This is how Peter Lugers does it, but they dry age their beef. But they add nothing more than salt and butter. It's so good you moan when you eat it.


----------



## Nor-tah (Dec 16, 2007)

+1 on the Costco meat. I baught three ribeyes there a month ago. Best steaks I have ever had outside a restaurant.


----------



## Gumbo (Sep 22, 2007)

Nor-tah said:


> +1 on the Costco meat. I baught three ribeyes there a month ago. Best steaks I have ever had outside a restaurant.


Outside a restaurant? You must be eating at some very high-end steakhouses. There only a couple of them in Utah that serve a better steak than you can easily make at home.

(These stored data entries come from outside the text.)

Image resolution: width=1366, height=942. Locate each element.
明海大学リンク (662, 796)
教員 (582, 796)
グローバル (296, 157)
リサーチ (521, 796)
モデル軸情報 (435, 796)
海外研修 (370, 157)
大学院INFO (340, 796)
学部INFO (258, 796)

Speaking of which, have you ever deep-fried a ribeye? It sounds wrong (though not as wrong as deep-frying a prime rib roast), but it's amazingly fantastic. You only want to leave it in the oil for 2-3 minutes to cook it med-rare, but it's turns out amazingly great.


----------



## Nor-tah (Dec 16, 2007)

I have had a few steaks that were amazing in a restaurant. Ruths Chris a couple times and Mastros in Scottsdale. Still havent had to pay for one myself 8) Dry aged beef is sooo good.

What kind of oil do you use for frying them?!


----------



## .45 (Sep 21, 2007)

> There only a couple of them in Utah that serve a better steak than you can easily make at home.


I can agree with that !!


----------



## Packfish (Oct 30, 2007)

Buy your own beef- cut your own steaks- put a light coating on of sea salt and then cook on grill however you like them though I can't imagine having a steak anything more than medium rare. Just don't bring out the Ketchup Please


----------



## pkred (Jul 9, 2009)

I tried the sea salt and the wicked hot pan for 2 min on each side. Thick new york..... That was some good stake thanks guy's.


----------



## Gumbo (Sep 22, 2007)

Nor-tah said:


> What kind of oil do you use for frying them?!


I use peanut oil, from the same jug I use for frying turkeys, french fries, etc. Try it sometime, you'll like it!


----------